- Opening Delimiter -

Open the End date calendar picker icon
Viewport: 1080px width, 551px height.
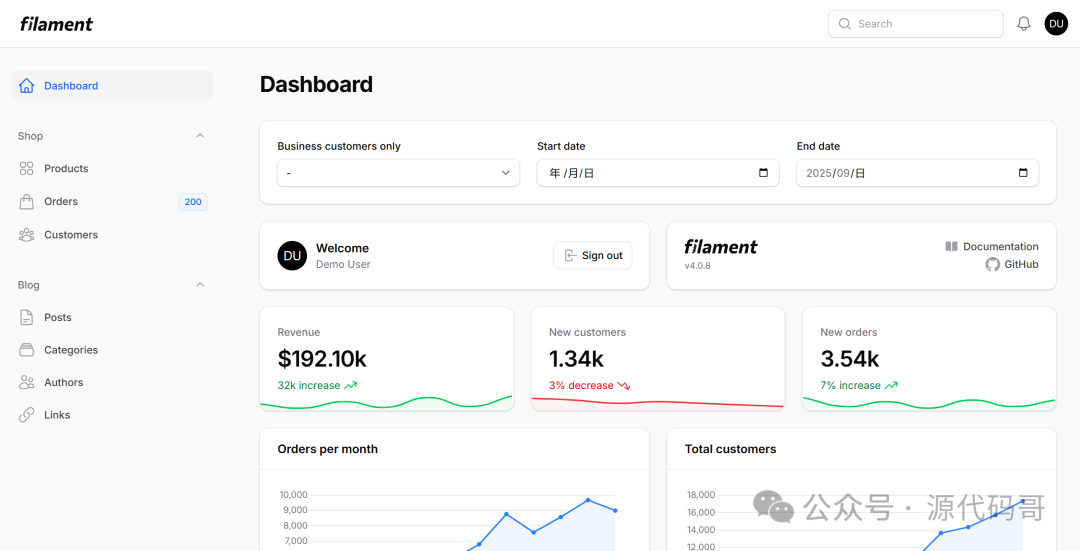click(x=1022, y=173)
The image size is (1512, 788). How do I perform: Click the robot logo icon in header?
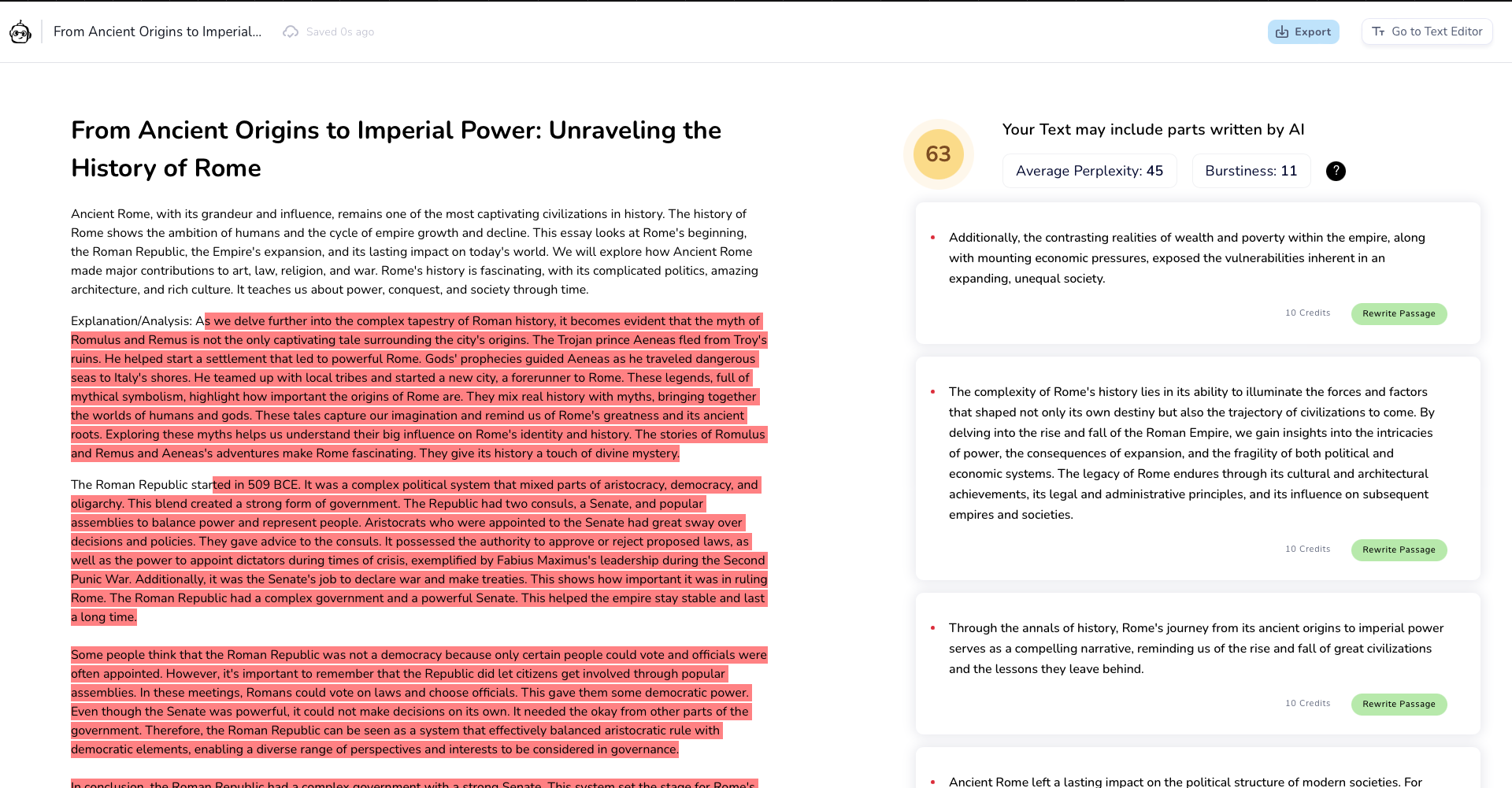(20, 32)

- Closing Delimiter -

→ TASK REQUIREMENTS:
Starting at the line that contains "The image size", restate each line verbatim through the final line of the listing, skipping all pictures.

→ RESULT OF THE EXERCISE:
The image size is (1512, 788). How do I perform: Click the robot logo icon in header?
(20, 32)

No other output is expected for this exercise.